◆ **WHAT NEEDS TO BE DONE**:
Set down the data below once more, precisely as it reads.

◆ **RECORDS FOR THE TASK**:
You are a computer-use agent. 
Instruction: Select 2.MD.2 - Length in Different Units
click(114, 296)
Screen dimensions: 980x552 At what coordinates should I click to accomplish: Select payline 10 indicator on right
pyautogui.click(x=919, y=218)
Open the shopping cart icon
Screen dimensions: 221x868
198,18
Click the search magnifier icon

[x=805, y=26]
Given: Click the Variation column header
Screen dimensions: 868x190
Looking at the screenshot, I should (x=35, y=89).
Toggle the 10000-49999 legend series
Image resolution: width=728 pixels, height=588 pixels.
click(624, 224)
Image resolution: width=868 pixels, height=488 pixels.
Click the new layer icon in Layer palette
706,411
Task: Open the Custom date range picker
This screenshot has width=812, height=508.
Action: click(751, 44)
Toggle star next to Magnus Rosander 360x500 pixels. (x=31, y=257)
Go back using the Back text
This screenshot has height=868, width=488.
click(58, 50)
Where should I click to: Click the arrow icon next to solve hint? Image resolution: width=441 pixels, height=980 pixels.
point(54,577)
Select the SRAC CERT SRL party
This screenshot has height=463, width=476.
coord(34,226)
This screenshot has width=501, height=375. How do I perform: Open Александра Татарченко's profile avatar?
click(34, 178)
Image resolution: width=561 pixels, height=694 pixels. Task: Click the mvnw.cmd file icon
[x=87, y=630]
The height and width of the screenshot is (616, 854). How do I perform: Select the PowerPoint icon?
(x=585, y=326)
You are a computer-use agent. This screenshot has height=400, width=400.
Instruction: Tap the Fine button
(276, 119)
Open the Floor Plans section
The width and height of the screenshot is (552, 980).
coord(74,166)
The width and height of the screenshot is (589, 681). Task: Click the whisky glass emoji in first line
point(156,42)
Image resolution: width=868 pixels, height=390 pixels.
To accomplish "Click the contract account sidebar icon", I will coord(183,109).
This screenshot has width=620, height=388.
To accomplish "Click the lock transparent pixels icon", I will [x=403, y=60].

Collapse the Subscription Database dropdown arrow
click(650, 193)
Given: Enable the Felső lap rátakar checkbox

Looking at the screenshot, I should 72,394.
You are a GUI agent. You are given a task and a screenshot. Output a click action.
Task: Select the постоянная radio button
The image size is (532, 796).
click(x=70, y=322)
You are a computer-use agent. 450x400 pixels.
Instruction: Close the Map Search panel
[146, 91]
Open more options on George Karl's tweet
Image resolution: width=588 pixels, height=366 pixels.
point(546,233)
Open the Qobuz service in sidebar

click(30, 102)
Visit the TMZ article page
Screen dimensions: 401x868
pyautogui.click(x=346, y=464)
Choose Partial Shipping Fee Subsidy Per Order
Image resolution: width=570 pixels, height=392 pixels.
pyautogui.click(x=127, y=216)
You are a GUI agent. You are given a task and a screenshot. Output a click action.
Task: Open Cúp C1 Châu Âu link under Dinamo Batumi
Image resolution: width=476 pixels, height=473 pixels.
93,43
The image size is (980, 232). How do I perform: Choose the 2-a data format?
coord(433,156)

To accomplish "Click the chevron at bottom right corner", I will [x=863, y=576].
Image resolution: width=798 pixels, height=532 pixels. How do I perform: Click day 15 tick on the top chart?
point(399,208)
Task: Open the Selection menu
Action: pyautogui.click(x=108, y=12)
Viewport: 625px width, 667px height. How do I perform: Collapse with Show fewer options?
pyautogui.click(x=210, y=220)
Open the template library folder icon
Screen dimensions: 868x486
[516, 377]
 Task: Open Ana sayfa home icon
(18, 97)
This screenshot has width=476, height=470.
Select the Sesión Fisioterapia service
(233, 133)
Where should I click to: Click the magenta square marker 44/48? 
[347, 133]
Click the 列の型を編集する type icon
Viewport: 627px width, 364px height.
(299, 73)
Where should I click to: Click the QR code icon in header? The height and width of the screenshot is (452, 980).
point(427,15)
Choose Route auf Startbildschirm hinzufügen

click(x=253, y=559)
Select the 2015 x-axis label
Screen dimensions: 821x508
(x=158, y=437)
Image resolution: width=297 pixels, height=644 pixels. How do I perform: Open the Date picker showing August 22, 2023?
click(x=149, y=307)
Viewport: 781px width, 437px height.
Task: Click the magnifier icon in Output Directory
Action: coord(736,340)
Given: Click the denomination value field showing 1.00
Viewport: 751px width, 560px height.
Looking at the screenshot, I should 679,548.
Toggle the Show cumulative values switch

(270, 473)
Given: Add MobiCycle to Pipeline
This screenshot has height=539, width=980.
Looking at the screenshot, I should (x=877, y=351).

◆ **EXERCISE OUTPUT**:
You are a computer-use agent. 
Instruction: Select 2.MD.2 - Length in Different Units
click(114, 296)
Screen dimensions: 980x552 At what coordinates should I click to accomplish: Select payline 10 indicator on right
pyautogui.click(x=919, y=218)
Open the shopping cart icon
Screen dimensions: 221x868
198,18
Click the search magnifier icon

[x=805, y=26]
Given: Click the Variation column header
Screen dimensions: 868x190
Looking at the screenshot, I should (x=35, y=89).
Toggle the 10000-49999 legend series
Image resolution: width=728 pixels, height=588 pixels.
click(624, 224)
Image resolution: width=868 pixels, height=488 pixels.
Click the new layer icon in Layer palette
706,411
Task: Open the Custom date range picker
This screenshot has width=812, height=508.
Action: click(751, 44)
Toggle star next to Magnus Rosander 360x500 pixels. (x=31, y=257)
Go back using the Back text
This screenshot has height=868, width=488.
click(58, 50)
Where should I click to: Click the arrow icon next to solve hint? Image resolution: width=441 pixels, height=980 pixels.
point(54,577)
Select the SRAC CERT SRL party
This screenshot has height=463, width=476.
coord(34,226)
This screenshot has width=501, height=375. How do I perform: Open Александра Татарченко's profile avatar?
click(34, 178)
Image resolution: width=561 pixels, height=694 pixels. Task: Click the mvnw.cmd file icon
[x=87, y=630]
The height and width of the screenshot is (616, 854). How do I perform: Select the PowerPoint icon?
(x=585, y=326)
You are a computer-use agent. This screenshot has height=400, width=400.
Instruction: Tap the Fine button
(276, 119)
Open the Floor Plans section
The width and height of the screenshot is (552, 980).
coord(74,166)
The width and height of the screenshot is (589, 681). Task: Click the whisky glass emoji in first line
point(156,42)
Image resolution: width=868 pixels, height=390 pixels.
To accomplish "Click the contract account sidebar icon", I will coord(183,109).
This screenshot has width=620, height=388.
To accomplish "Click the lock transparent pixels icon", I will [x=403, y=60].

Collapse the Subscription Database dropdown arrow
click(650, 193)
Given: Enable the Felső lap rátakar checkbox

Looking at the screenshot, I should 72,394.
You are a GUI agent. You are given a task and a screenshot. Output a click action.
Task: Select the постоянная radio button
The image size is (532, 796).
click(x=70, y=322)
You are a computer-use agent. 450x400 pixels.
Instruction: Close the Map Search panel
[146, 91]
Open more options on George Karl's tweet
Image resolution: width=588 pixels, height=366 pixels.
point(546,233)
Open the Qobuz service in sidebar

click(30, 102)
Visit the TMZ article page
Screen dimensions: 401x868
pyautogui.click(x=346, y=464)
Choose Partial Shipping Fee Subsidy Per Order
Image resolution: width=570 pixels, height=392 pixels.
pyautogui.click(x=127, y=216)
You are a GUI agent. You are given a task and a screenshot. Output a click action.
Task: Open Cúp C1 Châu Âu link under Dinamo Batumi
Image resolution: width=476 pixels, height=473 pixels.
93,43
The image size is (980, 232). How do I perform: Choose the 2-a data format?
coord(433,156)

To accomplish "Click the chevron at bottom right corner", I will [x=863, y=576].
Image resolution: width=798 pixels, height=532 pixels. How do I perform: Click day 15 tick on the top chart?
point(399,208)
Task: Open the Selection menu
Action: pyautogui.click(x=108, y=12)
Viewport: 625px width, 667px height. How do I perform: Collapse with Show fewer options?
pyautogui.click(x=210, y=220)
Open the template library folder icon
Screen dimensions: 868x486
[516, 377]
 Task: Open Ana sayfa home icon
(18, 97)
This screenshot has width=476, height=470.
Select the Sesión Fisioterapia service
(233, 133)
Where should I click to: Click the magenta square marker 44/48? 
[347, 133]
Click the 列の型を編集する type icon
Viewport: 627px width, 364px height.
(299, 73)
Where should I click to: Click the QR code icon in header? The height and width of the screenshot is (452, 980).
point(427,15)
Choose Route auf Startbildschirm hinzufügen

click(x=253, y=559)
Select the 2015 x-axis label
Screen dimensions: 821x508
(x=158, y=437)
Image resolution: width=297 pixels, height=644 pixels. How do I perform: Open the Date picker showing August 22, 2023?
click(x=149, y=307)
Viewport: 781px width, 437px height.
Task: Click the magnifier icon in Output Directory
Action: coord(736,340)
Given: Click the denomination value field showing 1.00
Viewport: 751px width, 560px height.
Looking at the screenshot, I should 679,548.
Toggle the Show cumulative values switch

(270, 473)
Given: Add MobiCycle to Pipeline
This screenshot has height=539, width=980.
Looking at the screenshot, I should (x=877, y=351).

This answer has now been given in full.